While David Mays continued to lead efforts to annex white suburbs, other members of Richmond Forward and their allies in state and city government encouraged and facilitated a reinvestment in and expansion of Richmond’s traditional association with the Confederacy and Lost Cause mythology. From 1961 to 1965 the U.S. marked the centennial of the Civil War and, fittingly, Richmond and Virginia played host to an extensive series of commemorations and educational programs. As the centennial came to an end, Richmond’s City Planning Commission, chaired by Richmond Forward member James C. Wheat, attempted to build on that success and proposed and expansion of the city’s network of Confederate memorials. Although never completed, these plans are noteworthy because of their intersections with the annexation and urban development goals of the anti-integrationist Richmond Forward.

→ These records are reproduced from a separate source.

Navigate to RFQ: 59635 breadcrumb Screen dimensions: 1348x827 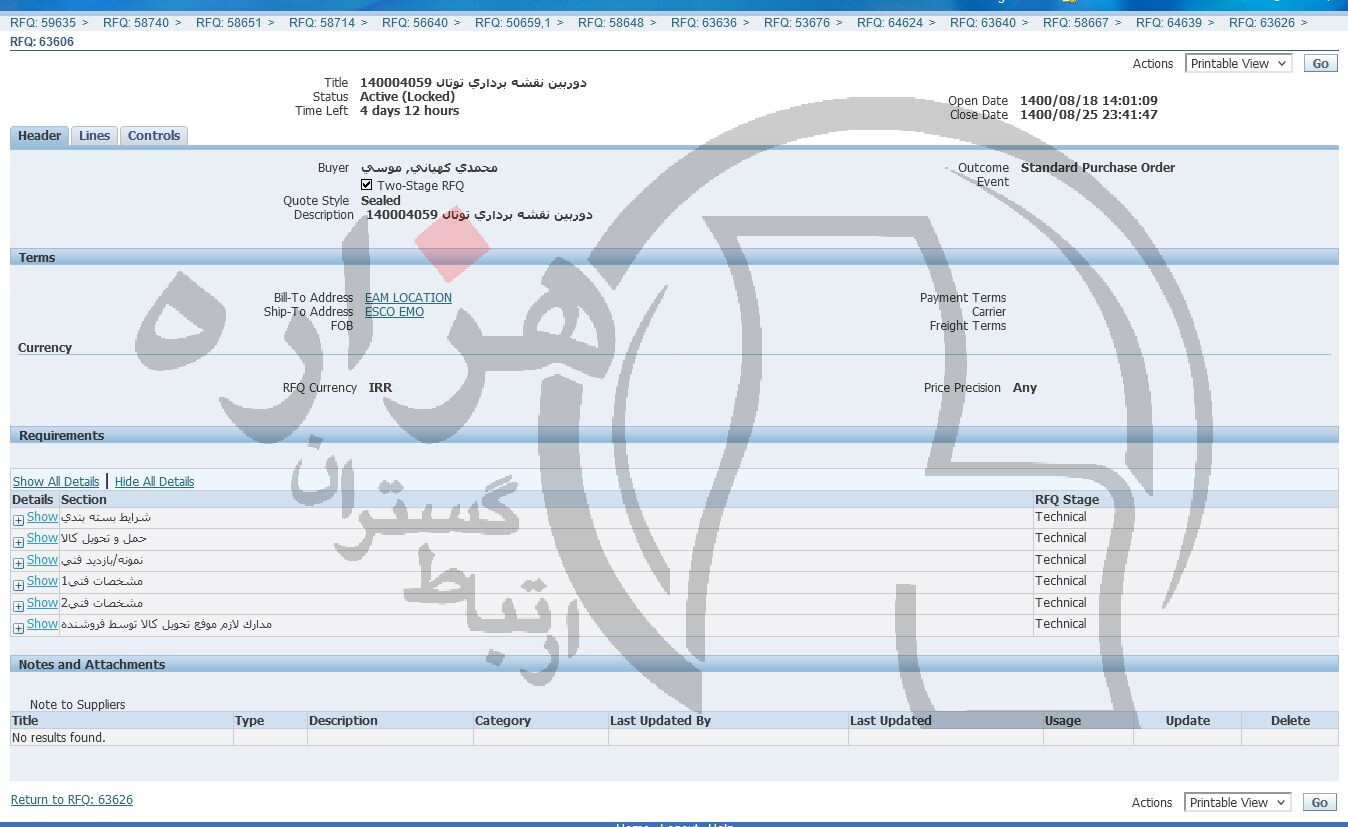pyautogui.click(x=43, y=22)
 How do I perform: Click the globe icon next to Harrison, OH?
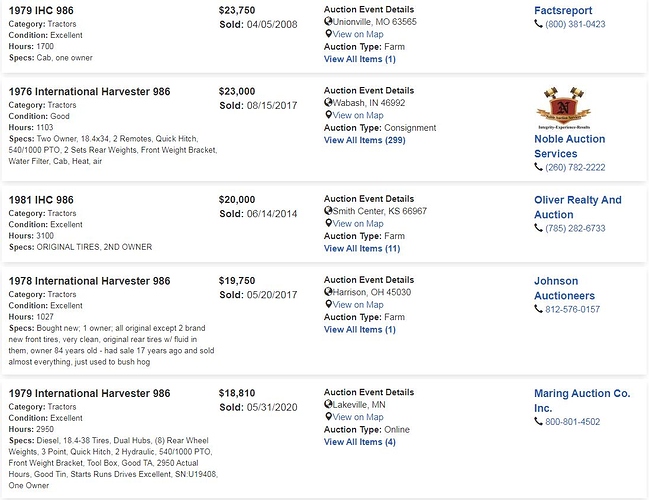pos(328,292)
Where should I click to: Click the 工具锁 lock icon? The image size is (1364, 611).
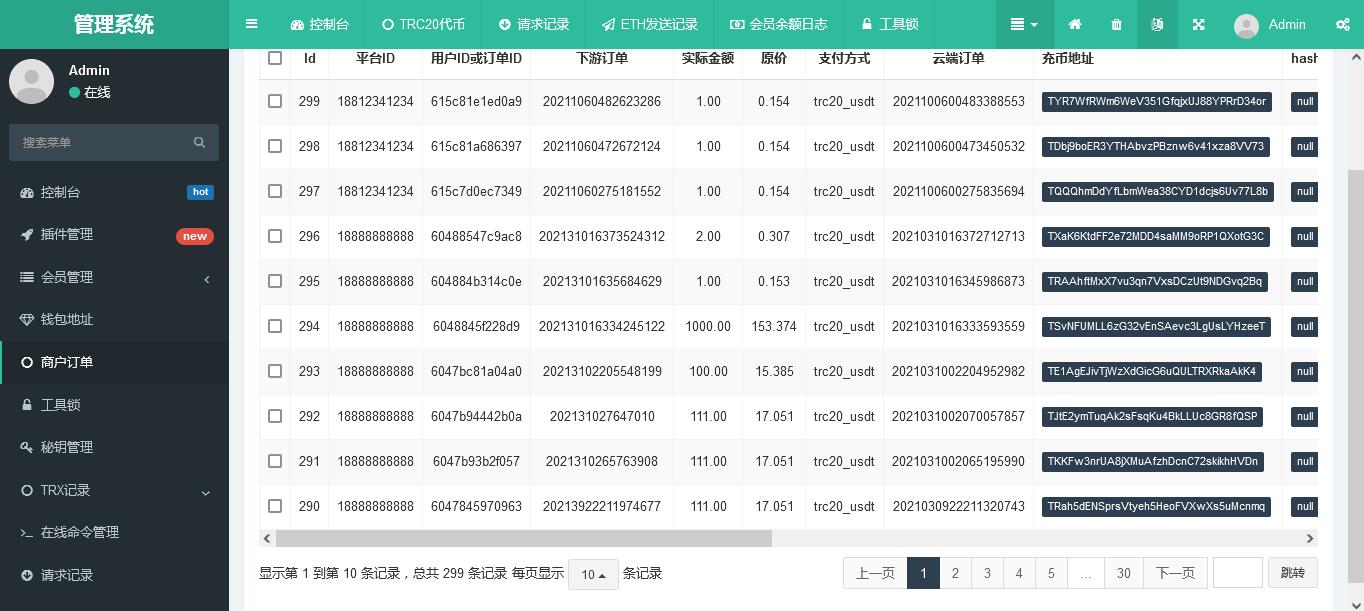click(866, 23)
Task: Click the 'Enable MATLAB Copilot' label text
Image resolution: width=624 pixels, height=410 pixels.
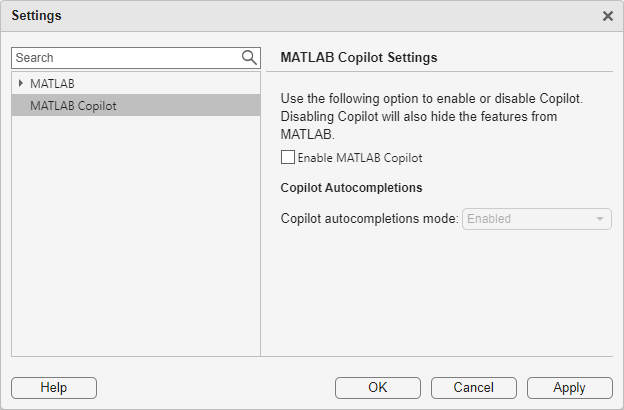Action: (x=360, y=157)
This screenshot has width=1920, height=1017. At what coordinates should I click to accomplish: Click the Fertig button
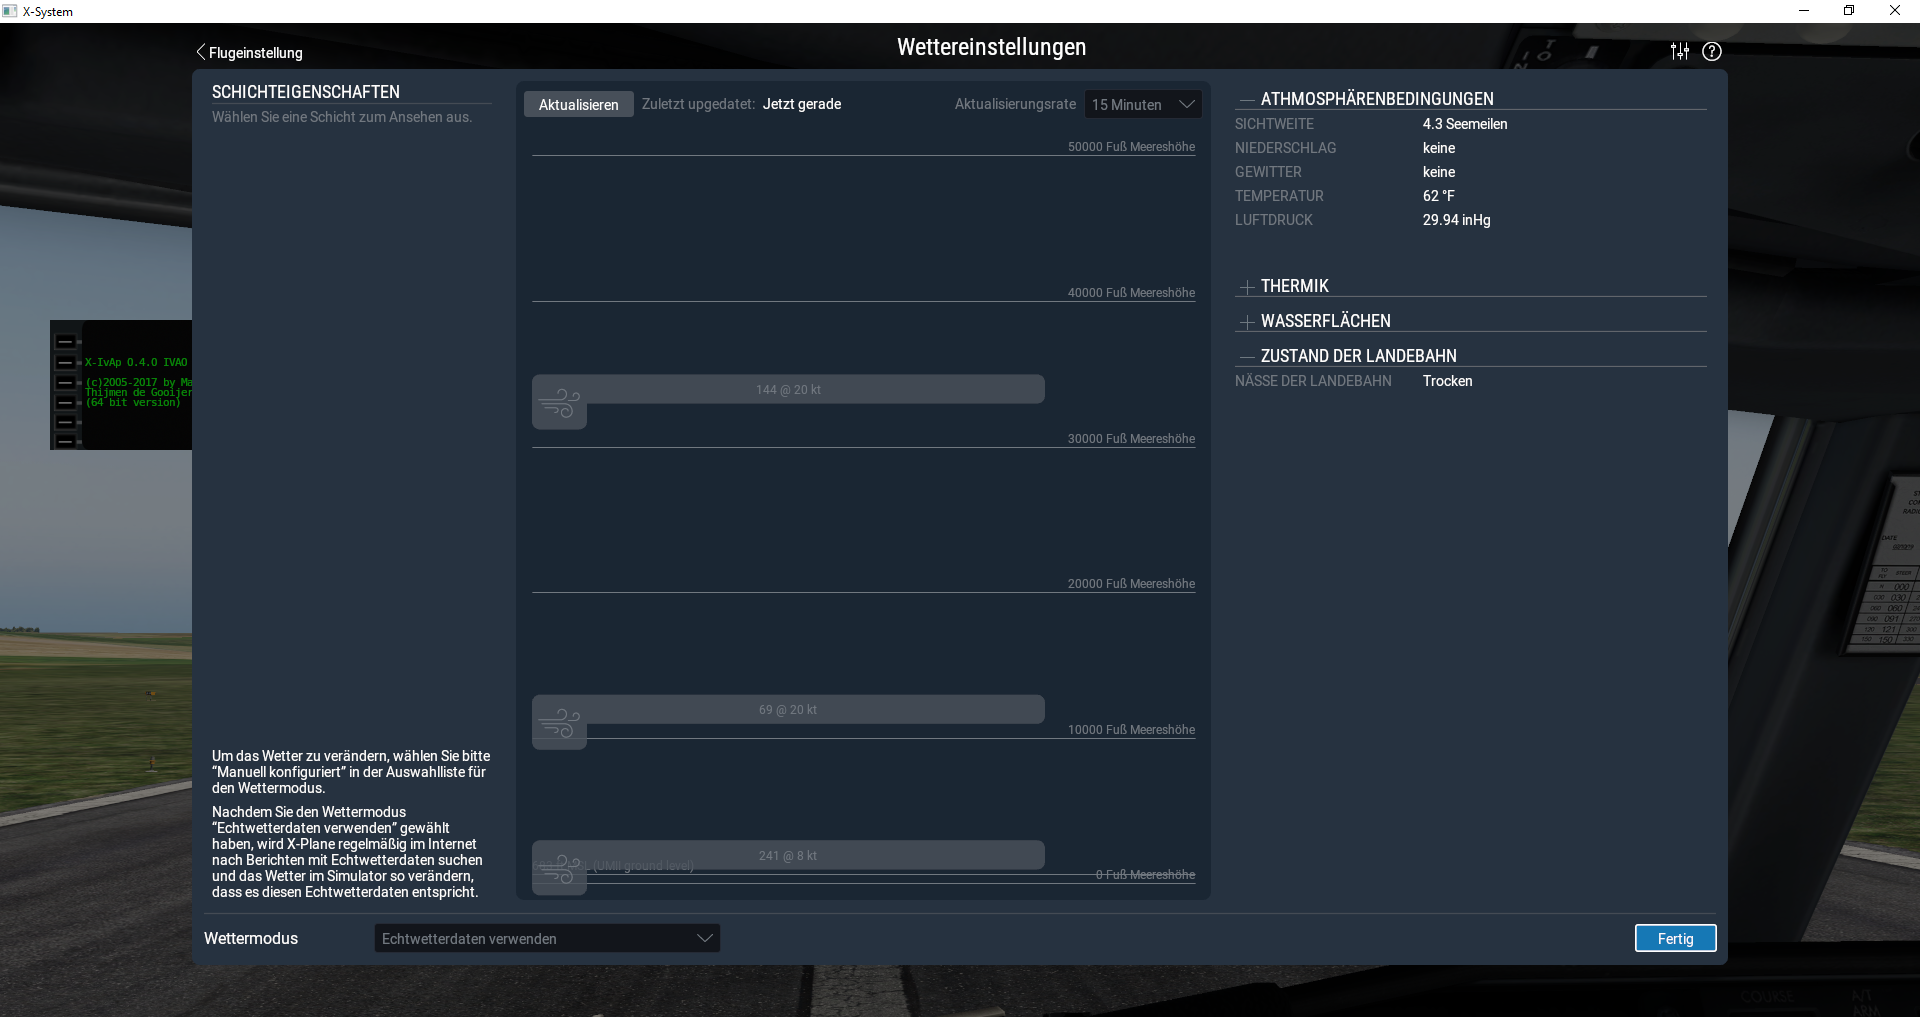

In a May 1965 letter, Wheat articulated his goals for Monument Avenue, calling it “an uncommon landmark” that offered “relaxation and escape from the asphalt jungle.”[10]

The City Planning Commission argued that the city should “preserve […] and reinforce rather than obscure those elements of our heritage which we value.”

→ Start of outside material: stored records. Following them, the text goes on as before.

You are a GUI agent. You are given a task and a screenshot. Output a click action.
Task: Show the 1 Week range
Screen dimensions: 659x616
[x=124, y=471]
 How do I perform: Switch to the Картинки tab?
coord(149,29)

Wheat laid out his goals in a December 1965 pamphlet “Design for Monument Avenue” which was published and distributed by the City Planning Commission.[11] Describing Monument Avenue as a “bridge from past to present” the City Planning Commission argued that the city should “preserve […] and reinforce rather than obscure those elements of our heritage which we value.” To achieve these goals the pamphlet “recommended that the theme of featuring prominent Confederate figures on Monument Avenue adopted earlier in this century be continued” and called for adding at least seven new Confederate memorials to Monument Avenue. Those monuments would have more than doubled the number of Confederate statues on Monument Avenue and nearly every intersection between downtown Richmond and the city border would have been marked by a memorial.

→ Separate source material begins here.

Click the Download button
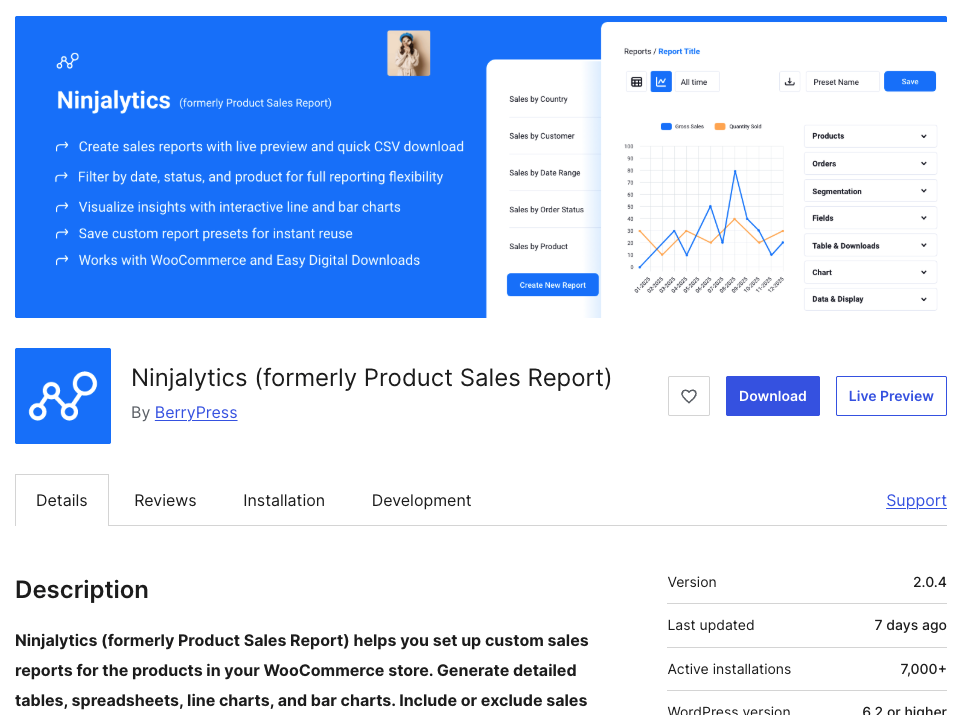Screen dimensions: 960x715 [x=772, y=395]
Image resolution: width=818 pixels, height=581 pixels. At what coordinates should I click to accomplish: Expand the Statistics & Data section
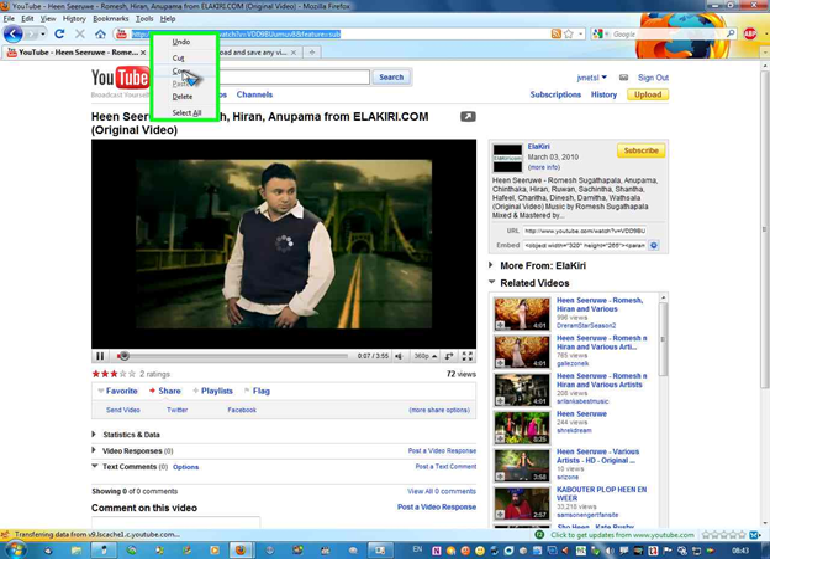point(93,434)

These plans to expand Monument Avenue began to move forward before falling apart. The city government created an independent committee to oversee the expansion. This committee largely consisted of people who had direct or indirect ties to Richmond Forward, Massive Resistance, and other anti-integration efforts. Led by Richmond Forward member Roland Reynolds, the committee included Lieutenant Governor Fred Pollard, U.S. Senator Harry Byrd, and General Edwin Conquest, the leader of Richmond Forward. They were joined by the curator of the Museum of the Confederacy and executive officers of the Daughters of the Confederacy. However, despite the committee members’ influence and the City Planning Commission’s support, plans to expand Monument Avenue fell apart quickly, perhaps because of their overly ambitious or even misguided ideas for a new monument. Determined both to continue the Confederate theme and create a distinctive memorial, the committee settled on honoring Sally Tompkins, a nurse who had tended to Confederate soldiers, and asked Salvador Dali to design the statue. Dali proposed a towering memorial made out of pink-tinted aluminum in which Tompkins would appear as Saint George battling a dragon made of microbes atop a pedestal designed to look like a petri dish balanced on a model of Dali’s own index finger. Dali’s proposal was not well received. The committee disbanded and the City Planning Commission’s plans to expand Monument Avenue were dropped.

dali 2
J. Peter Moore, Salvador Dali’s assistant, touring Richmond’s Monument Avenue with Babu, Dali’s ocelot in March 1966. Courtesy Richmond Times-Dispatch.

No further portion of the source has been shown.